"Economy and liberty, or profusion and servitude"...
Now that we are once again in "times that try men's souls" (as Tom Paine put it) many are harking back to the wisdom of Thomas Jefferson and longing for a return to the principles of the United States Constitution. This makes it all the more important to establish exactly what Jefferson said.
Let's take a frequently-quoted passage: “To preserve our independence, we must not let our rulers load us with perpetual debt. We must take our choice between economy and liberty, or profusion and servitude. If we run into such debts, we must be taxed in our meat and drink, in our necessities and in our comforts, in our labors and in our amusements. If we can prevent the government from wasting the labor of the people under the pretense of caring for them, they will be happy.”
This is a hashed-up version of the longer and more elegant original; and even takes liberties with the language (for example, it wasn't "take our choice" but "make our election"). As so often with Jefferson quotations, there is no indication of when he said it, and to whom; and when there is, it may be wrong - this alternative mash-up says it's from "A Summary View Of The Rights Of British America" - it's not (see the 1774 text of the latter here, or here).
No: it wasn't written before the Revolution, but 40 years afterwards, with the weight of experience added to his undimmed passion for liberty, and as a result it's far more interesting.
Writing from retirement in his Monticello home, the 73-year-old is responding to historian and fellow-Virginian Samuel Kercheval, who has written a pamphlet calling for a convention to reform that State's Constitution and is seeking the support of the former 1770s representative to the Continental Congress , who in addition to later serving as President and Vice-President of the Republic has also been Governor of Virginia.
Kercheval strikes gold for posterity, if not for his immediate cause. Jefferson takes the opportunity to get down to first principles, including the "mother principle" of republicanism, which is that "governments are republican only in proportion as they embody the will of their people, and execute it." More than even before the Revolution, he is convinced of the need for "equal representation" in the Senate and House of Representatives, and observes that the machinery of democracy fails these yardsticks in both bodies. He also worries about the near-immunity of the Governor and the supreme justices, and the poor quality of juries chosen not by the people but by legal functionaries. He concludes the first part of his letter by saying that the system has worked well so far not because of the Constitution, but in spite of it, thanks to the fact that "our functionaries" have been "generally honest men"; and then proposes ways to subdivide powers and responsibilities so as to maximise the involvement of "every man who fights or pays."

___

- **REQUIREMENT A**:
Repeat the lines of the records from the line with "Image resolution: width=2576 pixels, height=728 pixels. What" to the line with "show nsfw content", both included.

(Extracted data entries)
___

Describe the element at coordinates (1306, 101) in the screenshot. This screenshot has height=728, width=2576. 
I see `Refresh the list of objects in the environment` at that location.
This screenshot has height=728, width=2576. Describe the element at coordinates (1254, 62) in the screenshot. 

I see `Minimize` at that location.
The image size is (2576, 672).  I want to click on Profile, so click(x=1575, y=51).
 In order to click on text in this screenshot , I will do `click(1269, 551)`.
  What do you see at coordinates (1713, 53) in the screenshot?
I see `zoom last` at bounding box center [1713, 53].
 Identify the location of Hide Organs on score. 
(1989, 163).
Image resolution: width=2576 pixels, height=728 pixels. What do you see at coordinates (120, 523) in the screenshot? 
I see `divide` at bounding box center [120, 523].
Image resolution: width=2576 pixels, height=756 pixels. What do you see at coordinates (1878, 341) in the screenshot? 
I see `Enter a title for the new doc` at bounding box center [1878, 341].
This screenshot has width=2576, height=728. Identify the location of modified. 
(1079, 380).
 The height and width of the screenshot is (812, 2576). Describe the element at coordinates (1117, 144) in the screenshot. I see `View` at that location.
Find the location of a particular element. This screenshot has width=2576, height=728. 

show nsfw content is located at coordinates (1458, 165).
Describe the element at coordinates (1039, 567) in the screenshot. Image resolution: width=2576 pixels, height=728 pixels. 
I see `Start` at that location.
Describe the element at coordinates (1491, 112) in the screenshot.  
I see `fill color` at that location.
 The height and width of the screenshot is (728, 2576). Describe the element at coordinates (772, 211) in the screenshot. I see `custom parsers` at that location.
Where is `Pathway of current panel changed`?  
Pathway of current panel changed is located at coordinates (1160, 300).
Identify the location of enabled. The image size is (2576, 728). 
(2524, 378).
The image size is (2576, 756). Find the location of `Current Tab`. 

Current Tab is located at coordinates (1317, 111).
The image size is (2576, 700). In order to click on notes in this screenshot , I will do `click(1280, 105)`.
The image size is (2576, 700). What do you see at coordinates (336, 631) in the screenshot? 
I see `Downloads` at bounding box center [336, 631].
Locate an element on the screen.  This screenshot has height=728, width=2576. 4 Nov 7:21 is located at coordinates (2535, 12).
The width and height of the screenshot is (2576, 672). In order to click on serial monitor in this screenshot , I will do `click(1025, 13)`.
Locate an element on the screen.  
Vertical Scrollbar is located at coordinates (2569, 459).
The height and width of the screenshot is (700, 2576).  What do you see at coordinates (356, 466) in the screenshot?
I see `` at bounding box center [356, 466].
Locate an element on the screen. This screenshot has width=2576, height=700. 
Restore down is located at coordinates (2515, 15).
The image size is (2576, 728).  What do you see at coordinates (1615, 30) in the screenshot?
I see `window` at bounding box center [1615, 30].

___

- **REQUIREMENT B**:
Answer these questions about the Jefferson passage:
(i) How old was Jefferson when he wrote from his Monticello home?
(ii) What words did the original use in place of "take our choice"?
(iii) What is the name of the historian Jefferson was responding to?

- **OUTPUT A**:
Image resolution: width=2576 pixels, height=728 pixels. What do you see at coordinates (120, 523) in the screenshot? 
I see `divide` at bounding box center [120, 523].
Image resolution: width=2576 pixels, height=756 pixels. What do you see at coordinates (1878, 341) in the screenshot? 
I see `Enter a title for the new doc` at bounding box center [1878, 341].
This screenshot has width=2576, height=728. Identify the location of modified. 
(1079, 380).
 The height and width of the screenshot is (812, 2576). Describe the element at coordinates (1117, 144) in the screenshot. I see `View` at that location.
Find the location of a particular element. This screenshot has width=2576, height=728. 

show nsfw content is located at coordinates (1458, 165).

- **OUTPUT B**:
(i) 73
(ii) "make our election"
(iii) Samuel Kercheval